Темнеет горизонт, и кишлаки понуро
Глядят из тьмы во тьму, боясь переморгнуть.
Печально так глядят лишь лошади да мулы,
По суете в дому далекий чуя путь.

Пылит с полей народ
И с ферм бредет устало,
В сопровожденьи мух и в окруженьи дрем.
Лютует саратан – как будто горя мало! –
И гармсиль, злобный дух, вершит в садах погром.

И птицы, ночевать забившиеся в кроны,
Забыв про вольный сон, забыв про небеса,
Следят за сворой псов, взбегающих по склону,
Чтоб выплакать на склон голодные глаза.

Из узбекской поэзии Широнина переводила немало – в основном по подстрочникам, но и сама в ту пору, когда еще жила в Ташкенте, неплохо знала узбекский. И будь даже авторы оригинальных стихов узбекскими Шекспирами, – в переводчики им, в этом раскладе, достался не менее чем Пастернак. И – не менее, чем Широнина!..

Что же касается ее собственных стихов – тогда, в 1989-м, мы дали в журнале лишь небольшую подборку (гораздо меньше, чем хотелось, – по не зависящим от редакторов причинам). Но с тех пор для меня имя Аллы Широниной, как, уверена, и для всех, кто читал хоть несколько ее строк, остается высочайшей планкой, мерилом понятия Поэта-женщины.

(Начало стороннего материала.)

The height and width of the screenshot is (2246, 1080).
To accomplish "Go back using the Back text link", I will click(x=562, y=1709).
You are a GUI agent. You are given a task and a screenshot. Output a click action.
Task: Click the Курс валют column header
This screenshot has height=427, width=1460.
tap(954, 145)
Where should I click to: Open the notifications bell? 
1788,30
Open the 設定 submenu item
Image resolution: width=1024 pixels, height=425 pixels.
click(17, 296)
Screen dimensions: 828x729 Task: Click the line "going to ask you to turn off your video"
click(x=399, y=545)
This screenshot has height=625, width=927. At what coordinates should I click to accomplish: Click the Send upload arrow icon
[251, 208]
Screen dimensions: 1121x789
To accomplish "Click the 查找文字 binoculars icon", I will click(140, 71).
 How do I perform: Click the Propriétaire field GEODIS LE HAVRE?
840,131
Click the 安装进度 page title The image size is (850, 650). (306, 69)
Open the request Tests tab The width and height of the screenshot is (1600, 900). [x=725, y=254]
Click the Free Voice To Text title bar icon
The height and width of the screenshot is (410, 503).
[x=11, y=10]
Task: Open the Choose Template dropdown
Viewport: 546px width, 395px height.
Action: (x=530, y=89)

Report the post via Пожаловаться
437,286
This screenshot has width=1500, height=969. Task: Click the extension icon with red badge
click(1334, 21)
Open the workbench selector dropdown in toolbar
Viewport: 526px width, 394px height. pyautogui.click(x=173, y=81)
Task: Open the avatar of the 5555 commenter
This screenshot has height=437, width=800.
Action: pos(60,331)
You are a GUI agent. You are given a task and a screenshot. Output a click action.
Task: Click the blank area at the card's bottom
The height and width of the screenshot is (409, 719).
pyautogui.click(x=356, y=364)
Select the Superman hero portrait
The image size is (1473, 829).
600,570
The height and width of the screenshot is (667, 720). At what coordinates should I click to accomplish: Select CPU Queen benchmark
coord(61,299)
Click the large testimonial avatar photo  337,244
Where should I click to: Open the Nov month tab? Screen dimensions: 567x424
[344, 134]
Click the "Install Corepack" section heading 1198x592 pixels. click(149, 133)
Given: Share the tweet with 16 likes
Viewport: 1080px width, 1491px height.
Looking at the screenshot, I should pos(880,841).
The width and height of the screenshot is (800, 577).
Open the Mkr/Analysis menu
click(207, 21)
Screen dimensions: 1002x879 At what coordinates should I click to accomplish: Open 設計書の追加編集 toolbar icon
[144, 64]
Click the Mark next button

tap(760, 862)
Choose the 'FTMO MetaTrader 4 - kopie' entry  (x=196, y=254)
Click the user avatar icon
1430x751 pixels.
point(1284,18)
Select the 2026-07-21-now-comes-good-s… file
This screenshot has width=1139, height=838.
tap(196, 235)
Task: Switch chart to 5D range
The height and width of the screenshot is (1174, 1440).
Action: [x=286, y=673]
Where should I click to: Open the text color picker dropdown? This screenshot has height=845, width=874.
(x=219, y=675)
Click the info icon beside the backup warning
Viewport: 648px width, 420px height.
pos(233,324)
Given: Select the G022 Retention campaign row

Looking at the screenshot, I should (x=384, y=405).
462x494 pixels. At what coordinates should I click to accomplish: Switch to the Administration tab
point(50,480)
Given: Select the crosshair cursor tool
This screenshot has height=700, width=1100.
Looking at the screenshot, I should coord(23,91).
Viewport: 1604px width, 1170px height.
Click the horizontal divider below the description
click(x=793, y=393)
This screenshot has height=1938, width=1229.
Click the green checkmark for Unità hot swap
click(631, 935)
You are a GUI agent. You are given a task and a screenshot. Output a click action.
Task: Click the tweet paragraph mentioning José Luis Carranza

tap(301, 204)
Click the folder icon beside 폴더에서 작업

Уже много лет Алла Леонидовна живет вдали от Узбекистана. Стихов долго не писала, снова вернулась к ним лишь в последние годы, издав сборник «Высокие глаголы». Я как раз только успела услышать о его выходе, когда в Фейсбук пришло личное сообщение: замечательный поэт, женщина, талантом которой столько лет восхищаюсь, недолгое знакомство с которой почитала за честь, – не очень уверенно предложила свою дружбу... Сейчас-то понимаю: в этом, наверное, вся Алла.

Вот строчки из ее письма, опубликованного в одном из местных интернет-изданий:

«...Благодаря вашему сайту я внезапно ощутила некое подобие фантомных болей, связанных с давней утратой жизненного пространства по имени Ташкент...»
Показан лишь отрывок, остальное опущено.